Hi all,
Our QE has found that they can crash a client by having a server migrate
the
client to itself. Who would do that in real life? Is a server allowed
to
refer to itself?
The client crashes because it starts a migration, sets the current
nfs_client's slot table to drain, probes the new nfs_client and gets
another
NFS4ERR_MOVED, schedules another migration, and then sleeps on the
client
waitq waiting for the state manager in error recovery.
Then the state manager starts another migration, sets this new
nfs_client's slot
table to drain, and the probe_fsinfo() sleeps on the slot table.
Finally someone notices the client is hung, and rpc_killall_tasks kills
off
everything on the slot table and frees the server, but then the
probe_fsinfo
that was waiting on the state manager in error recovery wakes up and
tries
to read bits from that freed nfs_server:
Unable to handle kernel paging request for data at address
0x656465736b746fa0
Faulting instruction address: 0xd0000000046006a8
Oops: Kernel access of bad area, sig: 11 [#1]
SMP NR_CPUS=2048 NUMA pSeries
Modules linked in: rpcsec_gss_krb5 nfsv4 dns_resolver nfs fscache
virtio_balloon nfsd auth_rpcgss nf s_acl lockd grace sunrpc
ip_tables xfs libcrc32c virtio_net virtio_console virtio_blk virtio_pci
virtio_ring virtio dm_mirror dm_region_hash dm_log dm_mod
CPU: 6 PID: 12072 Comm: ::1-manager Not tainted 3.10.0-327.el7.ppc64 #1
task: c00000023678b010 ti: c00000002c3b8000 task.ti: c00000002c3b8000
NIP: d0000000046006a8 LR: d0000000046009bc CTR: c00000000048eba0
REGS: c00000002c3bb240 TRAP: 0300 Not tainted (3.10.0-327.el7.ppc64)

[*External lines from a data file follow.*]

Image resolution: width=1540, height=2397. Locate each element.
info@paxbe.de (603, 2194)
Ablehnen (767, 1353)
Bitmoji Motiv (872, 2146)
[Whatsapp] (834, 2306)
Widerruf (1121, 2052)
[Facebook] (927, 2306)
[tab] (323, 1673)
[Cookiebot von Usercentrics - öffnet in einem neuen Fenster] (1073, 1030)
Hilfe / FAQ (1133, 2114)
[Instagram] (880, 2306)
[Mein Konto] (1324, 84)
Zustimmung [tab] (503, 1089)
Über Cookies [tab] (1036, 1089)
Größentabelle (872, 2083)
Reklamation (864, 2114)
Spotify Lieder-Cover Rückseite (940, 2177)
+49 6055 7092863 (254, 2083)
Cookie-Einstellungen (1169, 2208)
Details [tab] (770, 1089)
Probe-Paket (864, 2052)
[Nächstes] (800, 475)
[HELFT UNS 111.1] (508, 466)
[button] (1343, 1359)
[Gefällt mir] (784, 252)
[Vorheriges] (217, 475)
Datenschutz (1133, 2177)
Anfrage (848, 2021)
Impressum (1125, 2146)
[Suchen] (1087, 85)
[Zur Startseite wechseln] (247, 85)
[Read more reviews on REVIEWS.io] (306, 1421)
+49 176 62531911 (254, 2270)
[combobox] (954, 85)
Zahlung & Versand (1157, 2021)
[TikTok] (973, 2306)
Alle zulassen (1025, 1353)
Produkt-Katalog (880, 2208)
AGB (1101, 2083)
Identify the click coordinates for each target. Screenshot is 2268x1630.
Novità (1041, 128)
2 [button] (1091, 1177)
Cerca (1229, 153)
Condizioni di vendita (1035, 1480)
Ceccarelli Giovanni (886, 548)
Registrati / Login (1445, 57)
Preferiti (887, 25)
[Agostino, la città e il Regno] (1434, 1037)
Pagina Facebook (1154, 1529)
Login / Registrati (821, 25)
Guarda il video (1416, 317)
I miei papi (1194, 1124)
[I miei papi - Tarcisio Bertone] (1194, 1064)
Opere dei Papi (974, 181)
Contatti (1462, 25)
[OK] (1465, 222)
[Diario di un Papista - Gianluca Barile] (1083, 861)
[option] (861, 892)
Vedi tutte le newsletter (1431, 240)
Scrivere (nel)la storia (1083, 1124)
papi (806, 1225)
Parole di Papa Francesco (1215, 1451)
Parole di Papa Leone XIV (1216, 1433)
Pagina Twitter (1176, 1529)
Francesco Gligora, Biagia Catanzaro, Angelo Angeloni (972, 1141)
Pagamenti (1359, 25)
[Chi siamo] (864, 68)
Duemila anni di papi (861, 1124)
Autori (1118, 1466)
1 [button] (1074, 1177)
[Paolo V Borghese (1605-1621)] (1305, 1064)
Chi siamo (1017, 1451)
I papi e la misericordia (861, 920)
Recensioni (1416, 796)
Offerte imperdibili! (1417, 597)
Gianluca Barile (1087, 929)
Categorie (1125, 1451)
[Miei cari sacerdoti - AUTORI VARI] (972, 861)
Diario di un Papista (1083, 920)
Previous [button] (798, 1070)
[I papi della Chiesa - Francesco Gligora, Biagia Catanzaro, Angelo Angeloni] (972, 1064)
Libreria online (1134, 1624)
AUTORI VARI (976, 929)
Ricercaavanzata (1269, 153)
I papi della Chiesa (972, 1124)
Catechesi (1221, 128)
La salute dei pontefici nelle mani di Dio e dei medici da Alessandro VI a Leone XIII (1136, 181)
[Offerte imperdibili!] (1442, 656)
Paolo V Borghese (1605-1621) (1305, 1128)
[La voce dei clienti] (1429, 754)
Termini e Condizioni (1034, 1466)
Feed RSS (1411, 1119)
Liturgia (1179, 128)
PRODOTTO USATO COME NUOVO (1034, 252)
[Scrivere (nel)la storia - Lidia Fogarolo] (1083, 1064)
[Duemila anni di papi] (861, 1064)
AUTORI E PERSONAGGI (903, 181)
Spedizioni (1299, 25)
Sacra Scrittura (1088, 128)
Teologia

MSR: 8000000100009032 <SF,EE,ME,IR,DR,RI> CR: 28002024 XER: 20000000
CFAR: c000000000009368 DAR: 656465736b746fa0 DSISR: 40000000 SOFTE: 1
GPR00: d0000000046009bc c00000002c3bb4c0 d00000000468a9f0
c00000002c3bb530
GPR04: c00000023380e800 c00000002c3bb640 c00000002c3bb660
c00000002c3bb600
GPR08: c00000002c3bb660 656465736b746f70 c00000002c3bb600
d00000000467cf10
GPR12: c00000000048eba0 c000000007b83600 c00000000010c220
c000000233c8dc00
GPR16: c000000234800034 0000000000000010 c000000234a820f0
0000000000000801
GPR20: c000000234810000 c000000233900000 c00000023380e800
c00000000130fe00
GPR24: c000000003eb6600 0000000000000010 c000000237e645c0
c00000002a9aa700
GPR28: c000000235eb0008 c000000233c89c00 c000000235eb0008
c00000023380e800
NIP [d0000000046006a8] .nfs4_call_sync_sequence+0x48/0xa0 [nfsv4]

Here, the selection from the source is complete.